Tags: Household | Costs | Incomes | Inflation

With Household Costs Rising Faster Than Incomes, It’s Hard to Call Inflation ‘Tame’

Saturday, 14 April 2012 08:29 AM

The consumer price index rose 0.3 percent in March, the Labor Department said Friday. Year over year, it rose 2.7 percent. Excluding food and energy, it rose 0.2 percent and year over year 2.3 percent.

If you fill up your gas guzzler or need to feed your faces, inflation is hardly under control. Of course, we have known that for a while.

The real question is what is happening to the broad range of consumer prices and there the trends are just not that great.

The Consumer Price Index rose moderately in March and even excluding the minor necessities such as food and energy, inflation was still up faster than the Fed would like to see. Indeed, the details of the report were not that great as every major category except electricity was up.

Food prices rose but at least the really big increases are largely behind us.

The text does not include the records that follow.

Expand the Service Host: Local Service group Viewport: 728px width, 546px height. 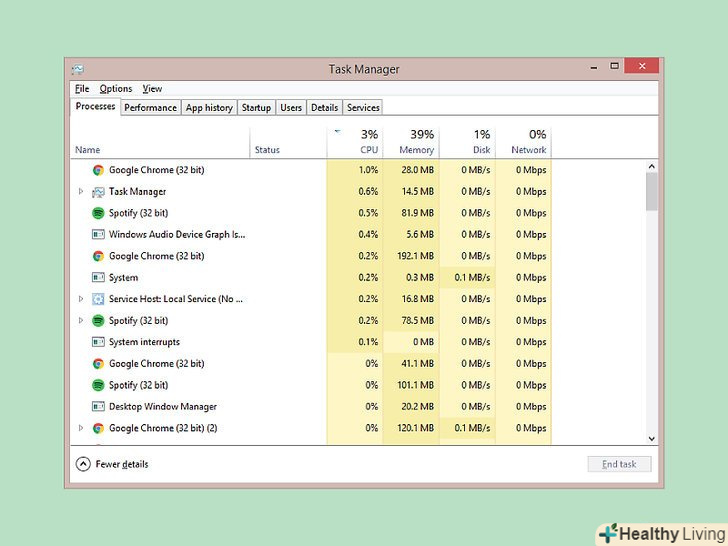(x=81, y=299)
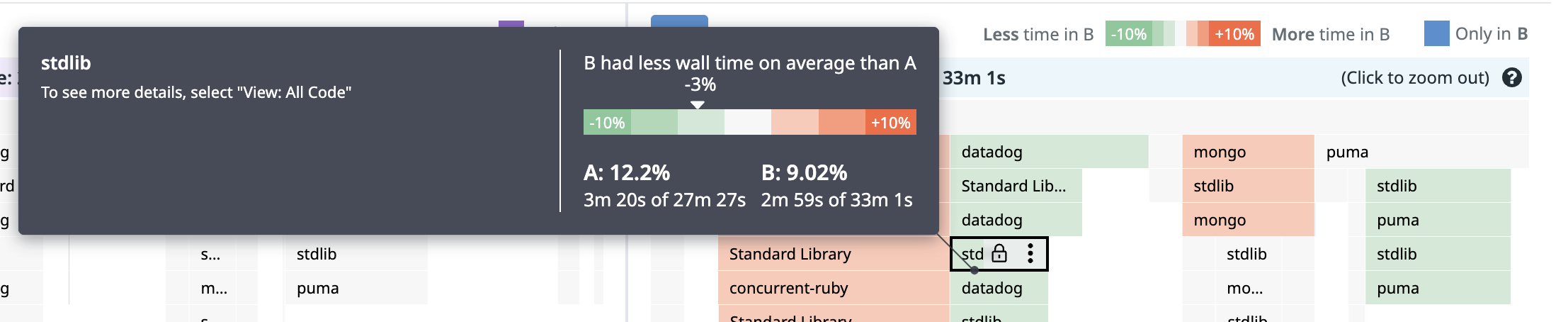
Task: Click the 33m 1s zoom-out bar
Action: click(x=1233, y=77)
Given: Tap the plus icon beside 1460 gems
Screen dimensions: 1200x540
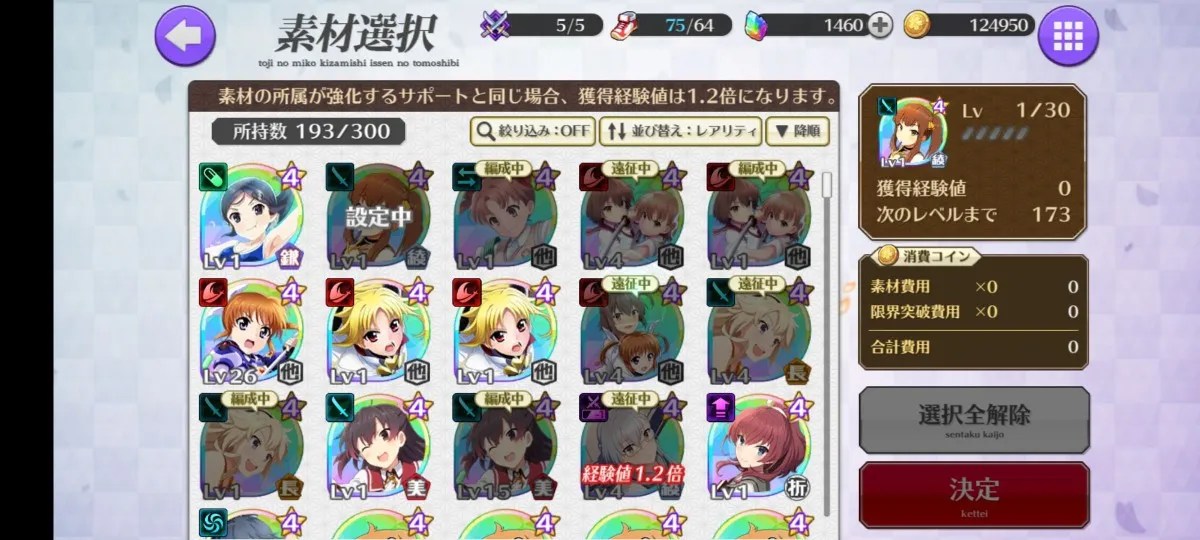Looking at the screenshot, I should click(x=880, y=26).
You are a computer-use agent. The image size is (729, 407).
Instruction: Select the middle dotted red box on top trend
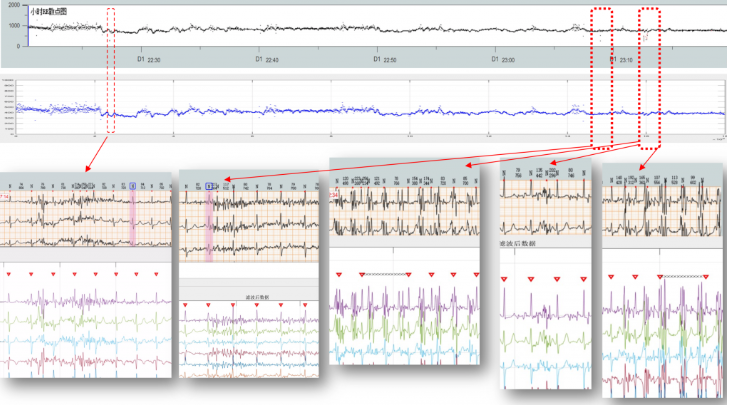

Unfortunately, cupcake costs are soaring, a real blow to my budget that can only be modestly offset by the decline in alcoholic beverages. Medical expenses, clothing and used vehicle prices also jumped.

Whether you look at overall costs or exclude food and energy, the rise since March 2011 is above the Fed’s target levels. Yes, top line inflation has decelerated, but the forward looking core index is accelerating pointing to continued higher than desired inflation rates.

Mr. Bernanke has shifted the focus of attention to the overall index, just at that measure started to fall. Whether that was a coincidence or not, it is the right measure to use.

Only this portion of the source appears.